What you have to do:
All that is wanted is the lines from the first line of the listing below through the line containing "Given: Click the Source Folder icon", written out exactly with pictures left out.

───── Available data ─────

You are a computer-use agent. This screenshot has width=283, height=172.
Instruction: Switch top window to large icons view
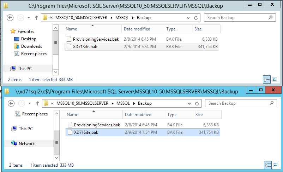275,79
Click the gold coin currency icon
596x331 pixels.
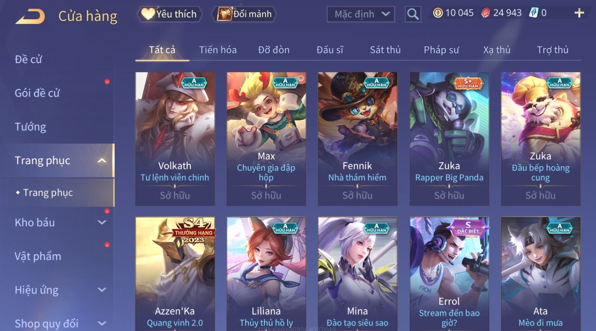[x=438, y=13]
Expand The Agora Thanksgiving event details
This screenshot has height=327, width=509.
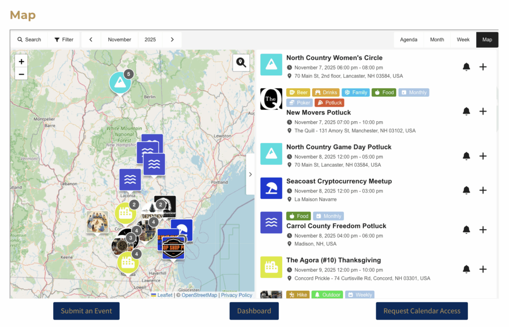(483, 269)
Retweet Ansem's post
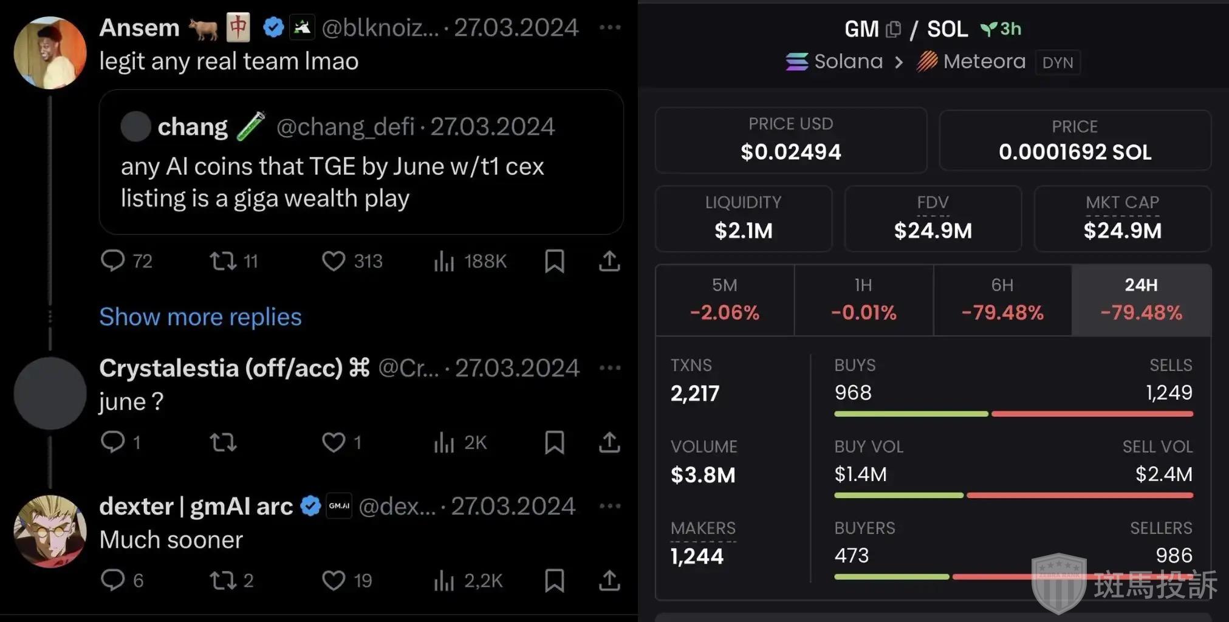The height and width of the screenshot is (622, 1229). 223,261
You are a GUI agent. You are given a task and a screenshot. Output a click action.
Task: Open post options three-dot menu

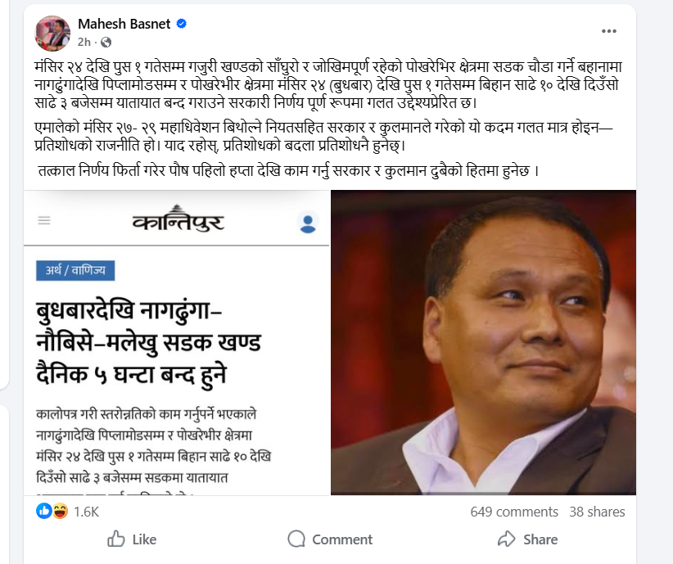click(x=608, y=31)
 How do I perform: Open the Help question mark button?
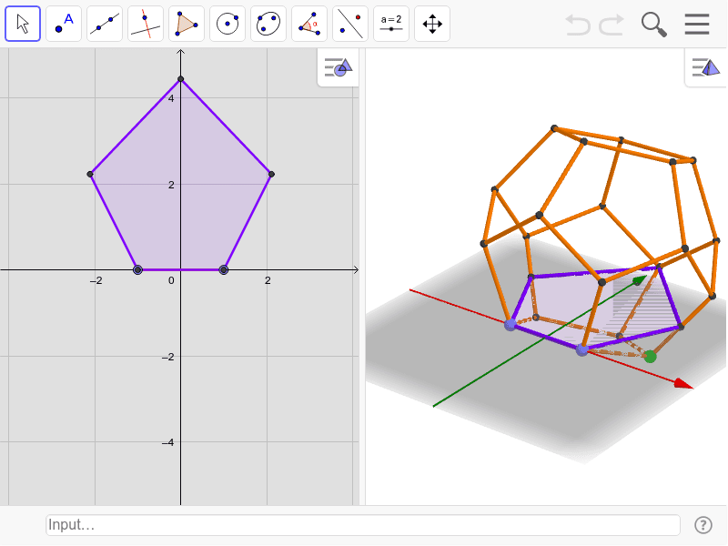point(703,524)
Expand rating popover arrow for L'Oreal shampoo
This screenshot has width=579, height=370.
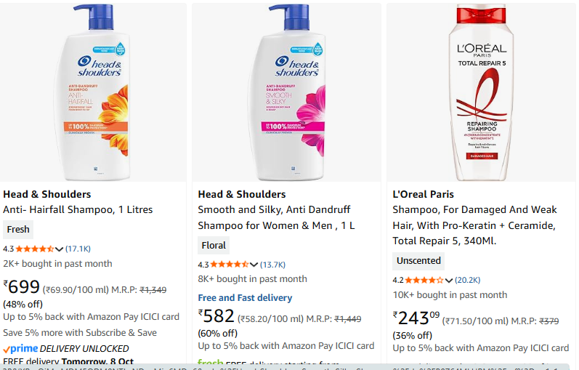pos(448,280)
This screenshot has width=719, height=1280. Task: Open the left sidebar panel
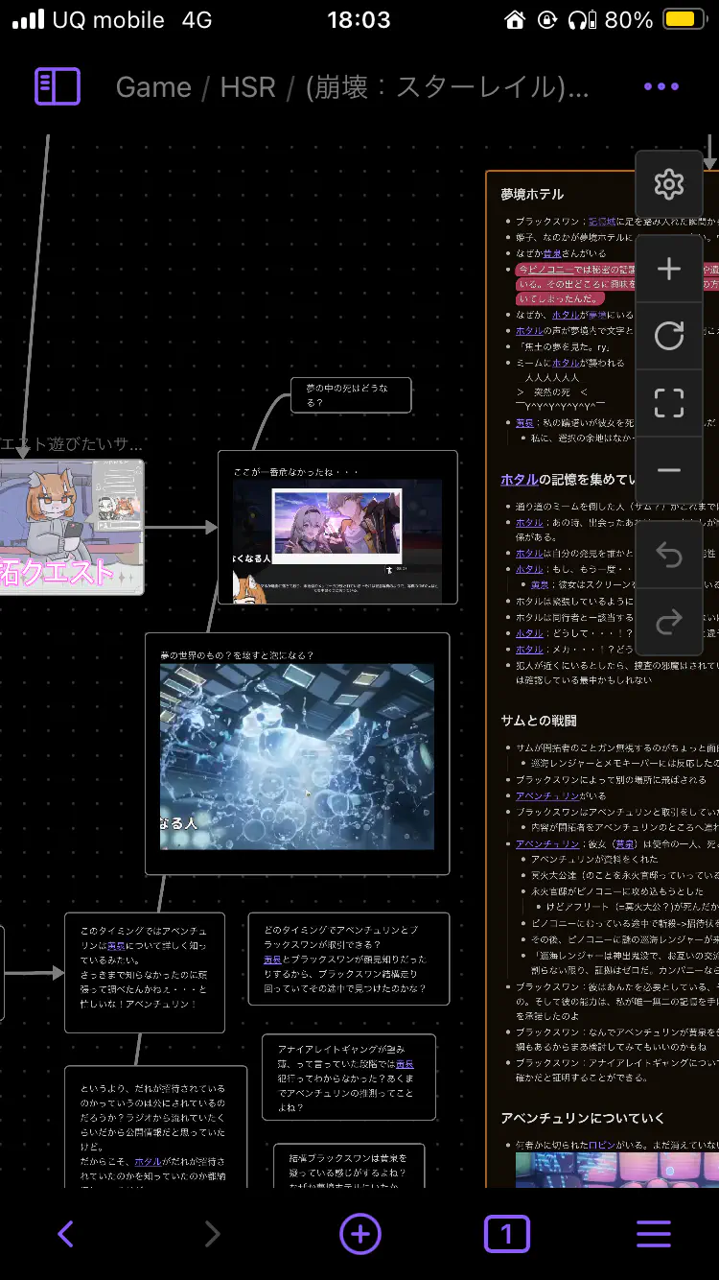[x=58, y=87]
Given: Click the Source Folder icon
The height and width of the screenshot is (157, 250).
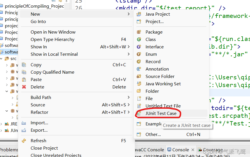Looking at the screenshot, I should click(139, 76).
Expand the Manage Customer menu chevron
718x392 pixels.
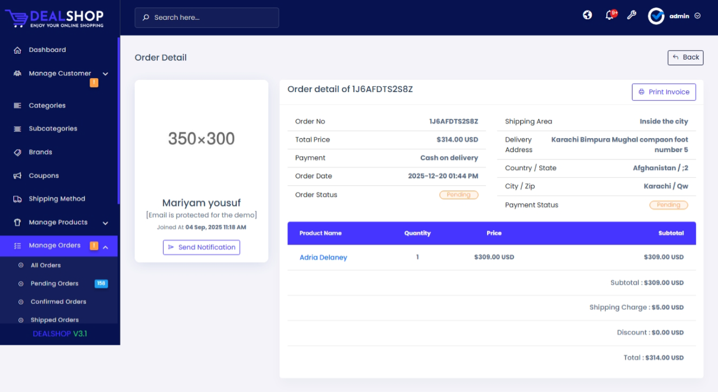coord(105,74)
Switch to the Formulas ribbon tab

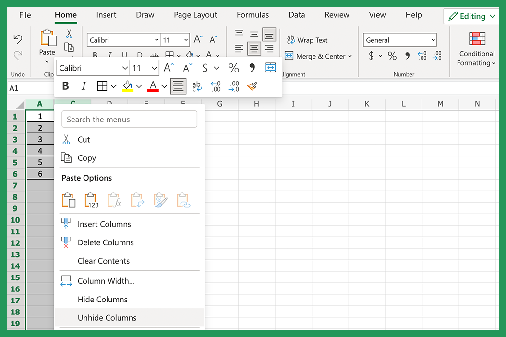[x=253, y=15]
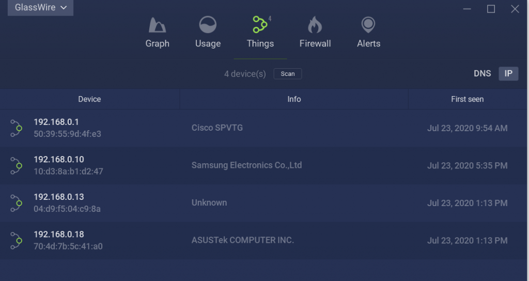The width and height of the screenshot is (529, 281).
Task: Select the Cisco SPVTG device row
Action: coord(263,128)
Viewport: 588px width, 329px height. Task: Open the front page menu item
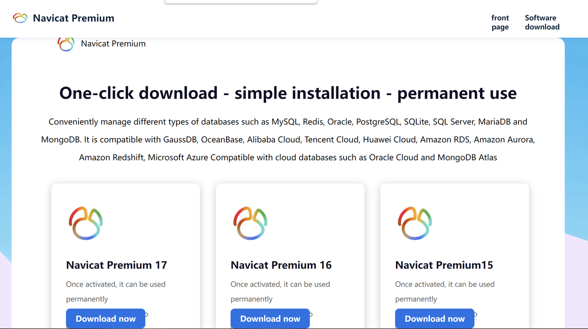(x=500, y=23)
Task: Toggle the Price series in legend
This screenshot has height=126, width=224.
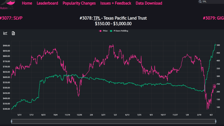Action: click(103, 31)
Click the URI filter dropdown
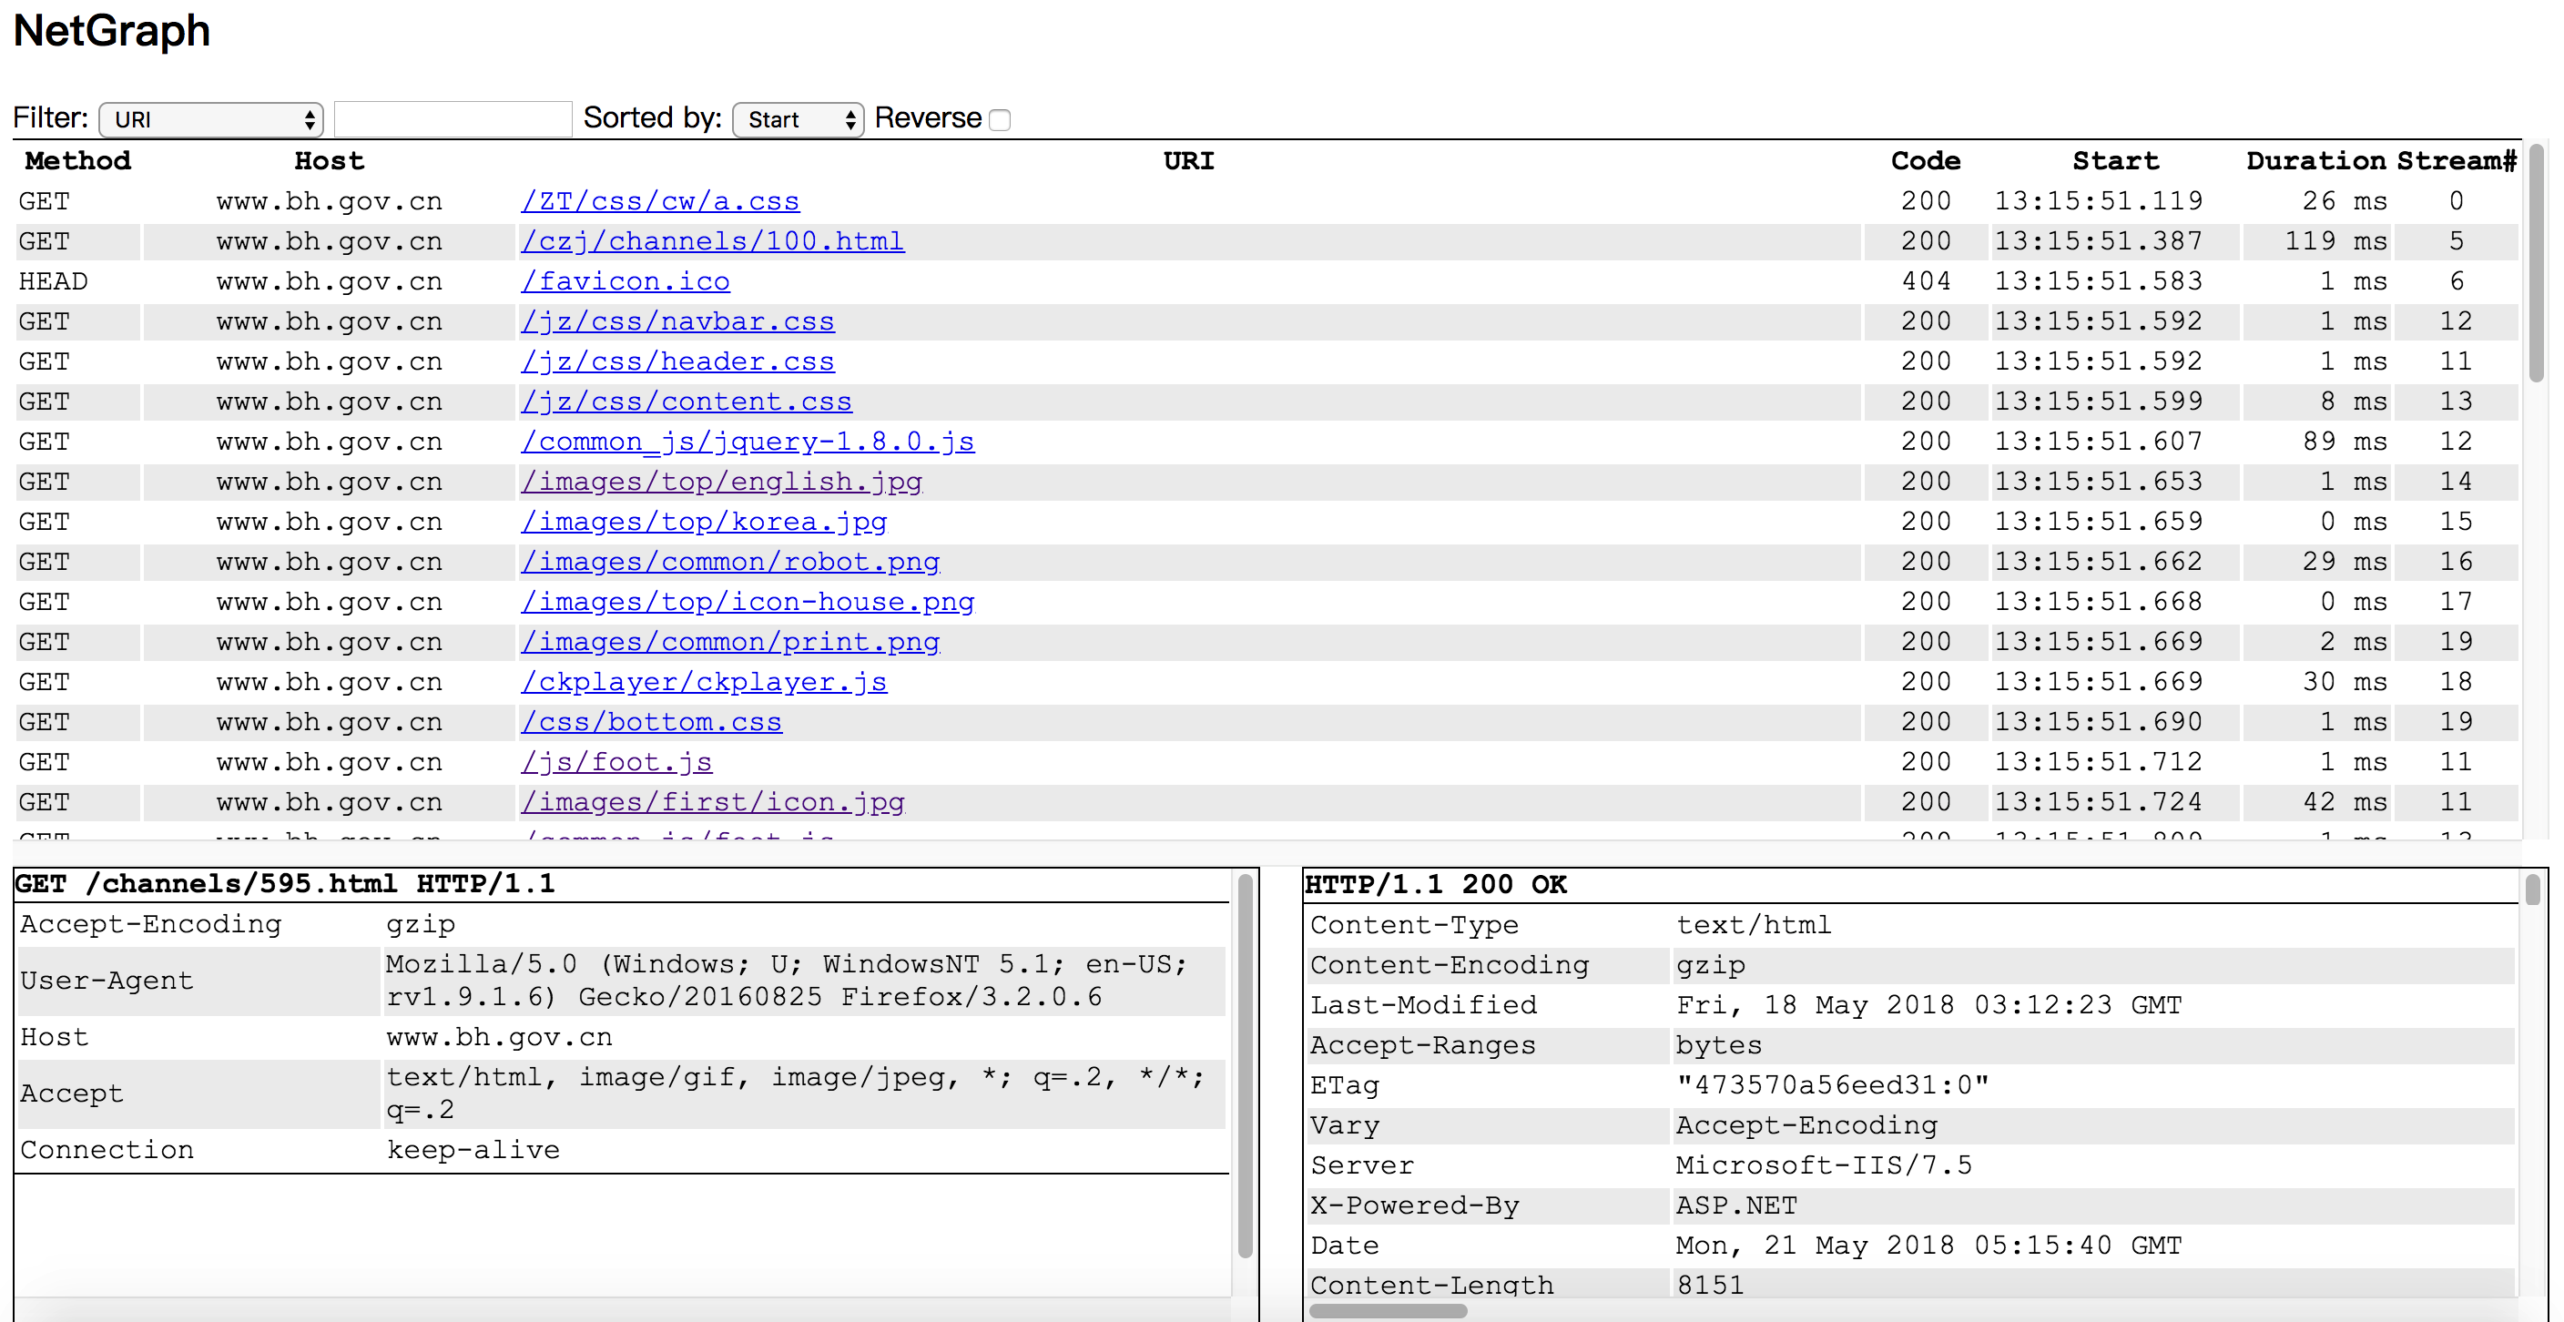2564x1322 pixels. tap(209, 116)
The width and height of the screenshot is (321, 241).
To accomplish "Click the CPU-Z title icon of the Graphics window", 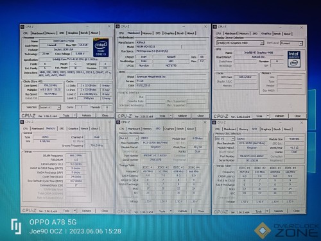I will pos(214,27).
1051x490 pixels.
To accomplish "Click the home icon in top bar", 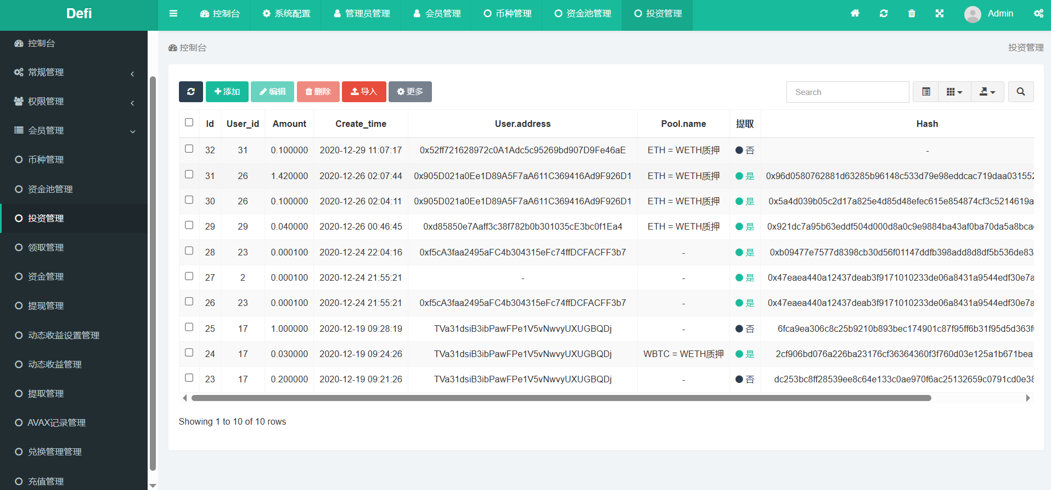I will [855, 14].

─────

Exercise solution:
You are a computer-use agent. This screenshot has width=283, height=172.
Instruction: Switch top window to large icons view
275,79
Click the gold coin currency icon
596x331 pixels.
[x=438, y=13]
Expand The Agora Thanksgiving event details
This screenshot has height=327, width=509.
(483, 269)
Retweet Ansem's post
The height and width of the screenshot is (622, 1229). 223,261
You are a GUI agent. You are given a task and a screenshot. Output a click action.
Task: Open post options three-dot menu

click(x=608, y=31)
 How do I perform: Open the Help question mark button?
point(703,524)
Expand rating popover arrow for L'Oreal shampoo
This screenshot has width=579, height=370.
pos(448,280)
This screenshot has width=719, height=1280. Task: Open the left sidebar panel
[x=58, y=87]
Given: Click the Source Folder icon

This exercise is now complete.